Your assignment:
Below are records to give again exactly; omit each image they contain.
Content starts
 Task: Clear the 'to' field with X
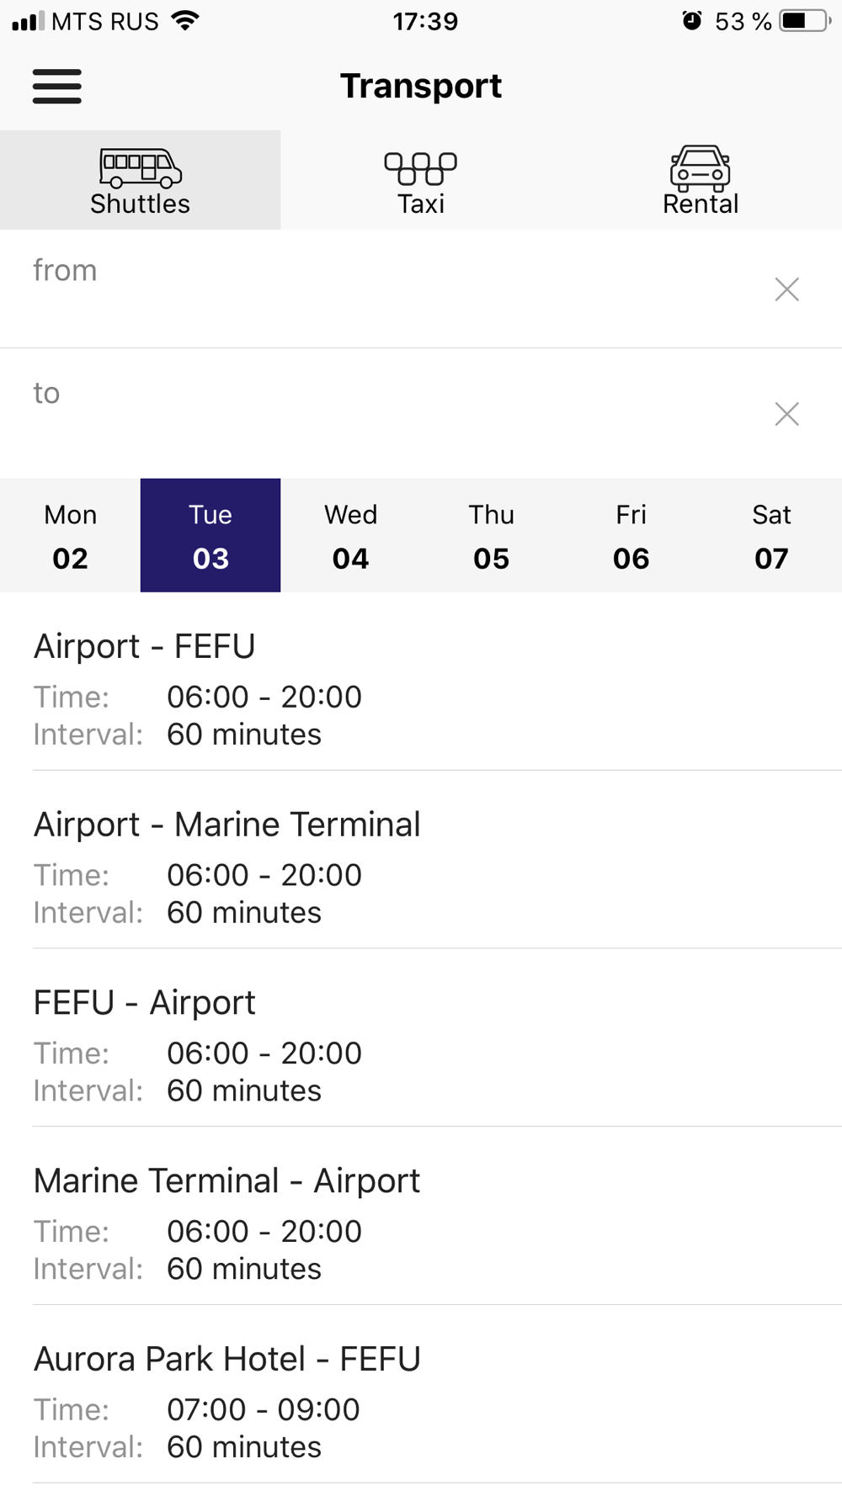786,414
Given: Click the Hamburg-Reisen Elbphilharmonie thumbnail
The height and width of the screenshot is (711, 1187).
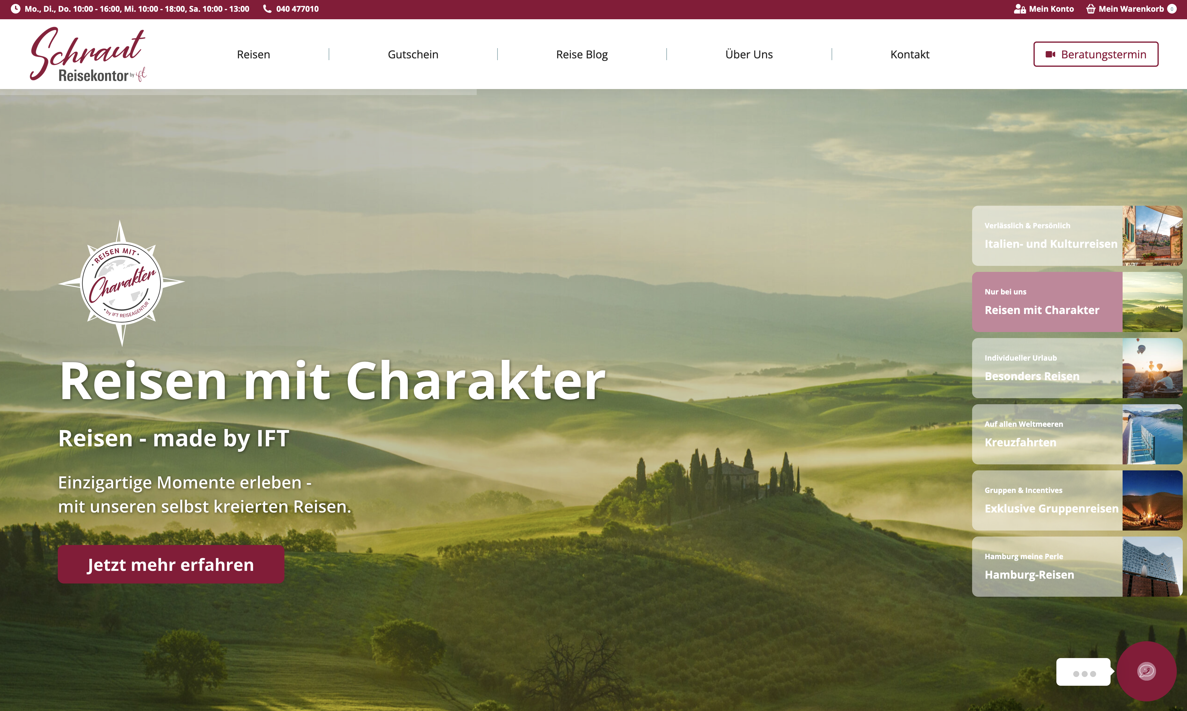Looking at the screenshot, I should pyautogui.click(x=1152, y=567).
Content ends
Finished exercise:
 Task: Clear the 'to' field with X
786,414
Given: Click the Hamburg-Reisen Elbphilharmonie thumbnail
The height and width of the screenshot is (711, 1187).
Looking at the screenshot, I should pyautogui.click(x=1152, y=567).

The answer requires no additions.